- **What the task asks**: Every line of the listing should be transcribed exactly, with nothing left out.

- **Records supplied**:
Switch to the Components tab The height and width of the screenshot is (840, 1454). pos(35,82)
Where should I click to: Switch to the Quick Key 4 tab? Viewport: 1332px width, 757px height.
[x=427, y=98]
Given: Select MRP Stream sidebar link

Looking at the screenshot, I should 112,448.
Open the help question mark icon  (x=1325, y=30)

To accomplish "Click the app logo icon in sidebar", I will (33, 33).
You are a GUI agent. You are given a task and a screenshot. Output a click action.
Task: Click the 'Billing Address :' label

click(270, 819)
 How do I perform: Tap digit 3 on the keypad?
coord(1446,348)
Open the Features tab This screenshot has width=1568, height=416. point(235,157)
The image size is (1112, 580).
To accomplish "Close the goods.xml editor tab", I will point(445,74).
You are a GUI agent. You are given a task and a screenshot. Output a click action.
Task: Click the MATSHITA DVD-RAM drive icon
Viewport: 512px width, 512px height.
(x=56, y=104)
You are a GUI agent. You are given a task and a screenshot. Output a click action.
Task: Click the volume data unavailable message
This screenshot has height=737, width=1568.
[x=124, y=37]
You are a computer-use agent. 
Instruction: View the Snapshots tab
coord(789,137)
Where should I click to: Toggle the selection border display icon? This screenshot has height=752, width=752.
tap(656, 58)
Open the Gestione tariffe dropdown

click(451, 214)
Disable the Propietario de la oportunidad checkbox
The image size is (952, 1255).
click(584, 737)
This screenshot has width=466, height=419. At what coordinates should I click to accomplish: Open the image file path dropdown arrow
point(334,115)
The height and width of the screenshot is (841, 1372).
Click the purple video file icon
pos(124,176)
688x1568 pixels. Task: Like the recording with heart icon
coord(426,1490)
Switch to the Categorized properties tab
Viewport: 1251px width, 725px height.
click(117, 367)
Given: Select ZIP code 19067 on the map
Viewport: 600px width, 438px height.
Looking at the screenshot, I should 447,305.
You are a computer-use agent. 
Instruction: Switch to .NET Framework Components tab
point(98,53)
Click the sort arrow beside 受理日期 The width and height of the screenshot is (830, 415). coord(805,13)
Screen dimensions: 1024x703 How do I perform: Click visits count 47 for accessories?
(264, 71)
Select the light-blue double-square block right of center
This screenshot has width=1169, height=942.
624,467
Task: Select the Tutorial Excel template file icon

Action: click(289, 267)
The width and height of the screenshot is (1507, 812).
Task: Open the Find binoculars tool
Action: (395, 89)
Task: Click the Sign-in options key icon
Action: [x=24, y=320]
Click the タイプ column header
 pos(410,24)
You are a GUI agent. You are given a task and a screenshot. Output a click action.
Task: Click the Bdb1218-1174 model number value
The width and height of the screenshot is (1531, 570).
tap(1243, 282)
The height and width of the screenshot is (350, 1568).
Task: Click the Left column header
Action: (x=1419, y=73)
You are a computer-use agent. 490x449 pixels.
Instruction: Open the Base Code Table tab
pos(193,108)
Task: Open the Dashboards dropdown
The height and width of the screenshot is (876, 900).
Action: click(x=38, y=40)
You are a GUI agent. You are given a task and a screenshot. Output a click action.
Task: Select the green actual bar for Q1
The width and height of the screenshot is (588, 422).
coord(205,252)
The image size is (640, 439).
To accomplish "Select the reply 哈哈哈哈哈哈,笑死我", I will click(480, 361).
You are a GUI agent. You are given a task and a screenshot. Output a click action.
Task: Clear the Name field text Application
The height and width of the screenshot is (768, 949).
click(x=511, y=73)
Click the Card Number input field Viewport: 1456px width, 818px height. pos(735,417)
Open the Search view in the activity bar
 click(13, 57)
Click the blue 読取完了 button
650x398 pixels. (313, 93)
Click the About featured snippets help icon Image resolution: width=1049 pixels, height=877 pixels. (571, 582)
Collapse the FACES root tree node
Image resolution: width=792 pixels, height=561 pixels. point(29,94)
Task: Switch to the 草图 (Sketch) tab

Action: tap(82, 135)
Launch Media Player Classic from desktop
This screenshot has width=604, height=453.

- **Task response**:
Switch to the Components tab The height and width of the screenshot is (840, 1454). pos(35,82)
Where should I click to: Switch to the Quick Key 4 tab? Viewport: 1332px width, 757px height.
[x=427, y=98]
Given: Select MRP Stream sidebar link

Looking at the screenshot, I should 112,448.
Open the help question mark icon  (x=1325, y=30)

To accomplish "Click the app logo icon in sidebar", I will (33, 33).
You are a GUI agent. You are given a task and a screenshot. Output a click action.
Task: Click the 'Billing Address :' label

click(270, 819)
 How do I perform: Tap digit 3 on the keypad?
coord(1446,348)
Open the Features tab This screenshot has width=1568, height=416. point(235,157)
The image size is (1112, 580).
To accomplish "Close the goods.xml editor tab", I will point(445,74).
You are a GUI agent. You are given a task and a screenshot. Output a click action.
Task: Click the MATSHITA DVD-RAM drive icon
Viewport: 512px width, 512px height.
(x=56, y=104)
You are a GUI agent. You are given a task and a screenshot. Output a click action.
Task: Click the volume data unavailable message
This screenshot has height=737, width=1568.
[x=124, y=37]
You are a computer-use agent. 
Instruction: View the Snapshots tab
coord(789,137)
Where should I click to: Toggle the selection border display icon? This screenshot has height=752, width=752.
tap(656, 58)
Open the Gestione tariffe dropdown

click(451, 214)
Disable the Propietario de la oportunidad checkbox
The image size is (952, 1255).
click(584, 737)
This screenshot has width=466, height=419. At what coordinates should I click to accomplish: Open the image file path dropdown arrow
point(334,115)
The height and width of the screenshot is (841, 1372).
Click the purple video file icon
pos(124,176)
688x1568 pixels. Task: Like the recording with heart icon
coord(426,1490)
Switch to the Categorized properties tab
Viewport: 1251px width, 725px height.
click(117, 367)
Given: Select ZIP code 19067 on the map
Viewport: 600px width, 438px height.
Looking at the screenshot, I should 447,305.
You are a computer-use agent. 
Instruction: Switch to .NET Framework Components tab
point(98,53)
Click the sort arrow beside 受理日期 The width and height of the screenshot is (830, 415). coord(805,13)
Screen dimensions: 1024x703 How do I perform: Click visits count 47 for accessories?
(264, 71)
Select the light-blue double-square block right of center
This screenshot has width=1169, height=942.
624,467
Task: Select the Tutorial Excel template file icon

Action: click(289, 267)
The width and height of the screenshot is (1507, 812).
Task: Open the Find binoculars tool
Action: (395, 89)
Task: Click the Sign-in options key icon
Action: [x=24, y=320]
Click the タイプ column header
 pos(410,24)
You are a GUI agent. You are given a task and a screenshot. Output a click action.
Task: Click the Bdb1218-1174 model number value
The width and height of the screenshot is (1531, 570).
tap(1243, 282)
The height and width of the screenshot is (350, 1568).
Task: Click the Left column header
Action: (x=1419, y=73)
You are a computer-use agent. 490x449 pixels.
Instruction: Open the Base Code Table tab
pos(193,108)
Task: Open the Dashboards dropdown
The height and width of the screenshot is (876, 900).
Action: click(x=38, y=40)
You are a GUI agent. You are given a task and a screenshot. Output a click action.
Task: Select the green actual bar for Q1
The width and height of the screenshot is (588, 422).
coord(205,252)
The image size is (640, 439).
To accomplish "Select the reply 哈哈哈哈哈哈,笑死我", I will click(480, 361).
You are a GUI agent. You are given a task and a screenshot. Output a click action.
Task: Clear the Name field text Application
The height and width of the screenshot is (768, 949).
click(x=511, y=73)
Click the Card Number input field Viewport: 1456px width, 818px height. pos(735,417)
Open the Search view in the activity bar
 click(13, 57)
Click the blue 読取完了 button
650x398 pixels. (313, 93)
Click the About featured snippets help icon Image resolution: width=1049 pixels, height=877 pixels. (571, 582)
Collapse the FACES root tree node
Image resolution: width=792 pixels, height=561 pixels. point(29,94)
Task: Switch to the 草图 (Sketch) tab

Action: tap(82, 135)
Launch Media Player Classic from desktop
This screenshot has width=604, height=453.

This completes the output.